Former Principal Secretary Karanja Kibicho has entered the long running and deeply sensitive conversation around the bodies recovered from River Yala, and the questions he is asking are ones that the government's critics will find deeply uncomfortable to sit with.

Speaking on JKLive, Kibicho did not deny that bodies were pulled from the river. What he questioned is the narrative that has been built around those discoveries and whether the emotional weight of that story has prevented Kenyans from examining it with the scrutiny it deserves.

His central challenge was straightforward. Five years have passed since the River Yala story began dominating public discourse. In all that time, Kibicho asked, has anyone come forward who personally knows someone whose relative was recovered from that river?

Not someone who heard it from a neighbour. Not someone who read it online. Someone with a direct, verifiable personal connection to a victim.

It is a question that cuts through the noise and demands concrete answers rather than accumulated outrage.

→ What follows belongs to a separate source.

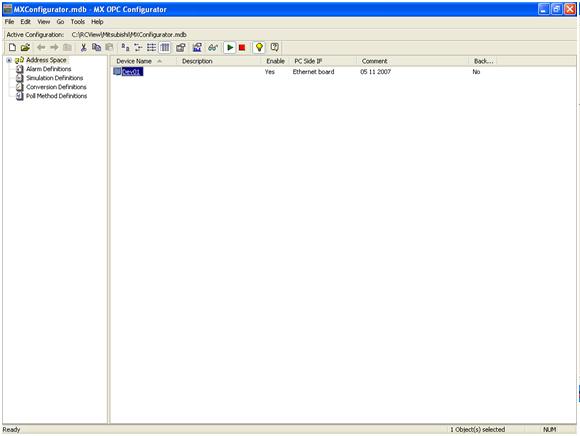Click the New configuration file icon
Viewport: 580px width, 436px height.
(12, 47)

He went further, turning his challenge toward the government itself. If the deaths were as widespread and as clearly documented as has been alleged, why has there been no public inquest?

Why has the state, under successive administrations, resisted the kind of formal transparent investigation that would either confirm the worst allegations or definitively clear those accused?

Kibicho's intervention will be read in two very different ways. His supporters will see a man applying necessary critical thinking to a story that has been weaponised politically.

His critics will see someone attempting to minimise or cast doubt on what they believe is one of the most serious human rights allegations in Kenya's recent history.

The River Yala conversation is five years old. The truth, whatever it is, deserves better than five more years of the same.